[Stored entries]
• • •

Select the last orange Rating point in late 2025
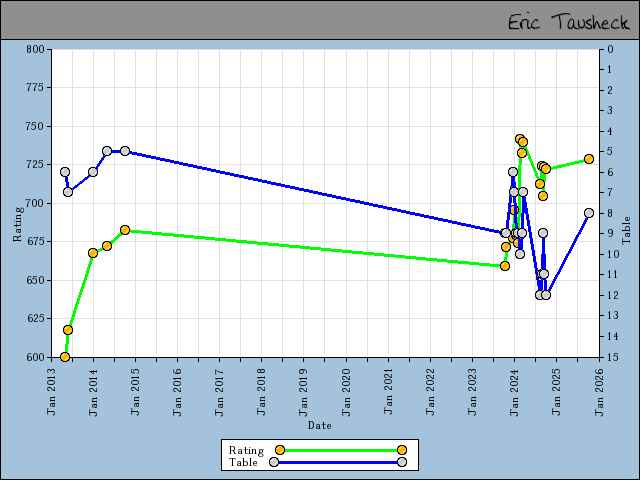This screenshot has width=640, height=480. (x=589, y=159)
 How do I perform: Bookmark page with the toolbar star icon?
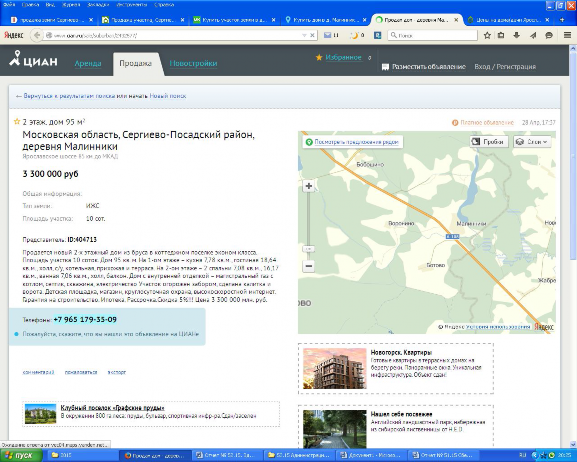(x=487, y=35)

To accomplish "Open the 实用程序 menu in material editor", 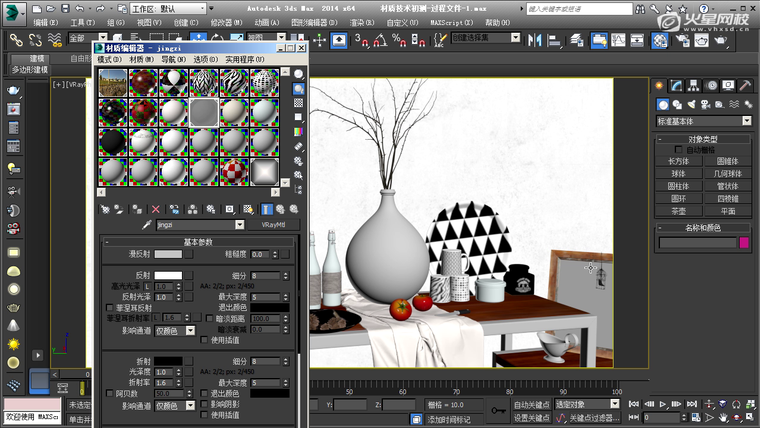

• • •

● PROBLEM REQUIREMENTS
Carry over each record above character for character, with the pictures left out.

● WRITTEN RESPONSE
Select the last orange Rating point in late 2025
This screenshot has width=640, height=480. (x=589, y=159)
 How do I perform: Bookmark page with the toolbar star icon?
(x=487, y=35)

To accomplish "Open the 实用程序 menu in material editor", 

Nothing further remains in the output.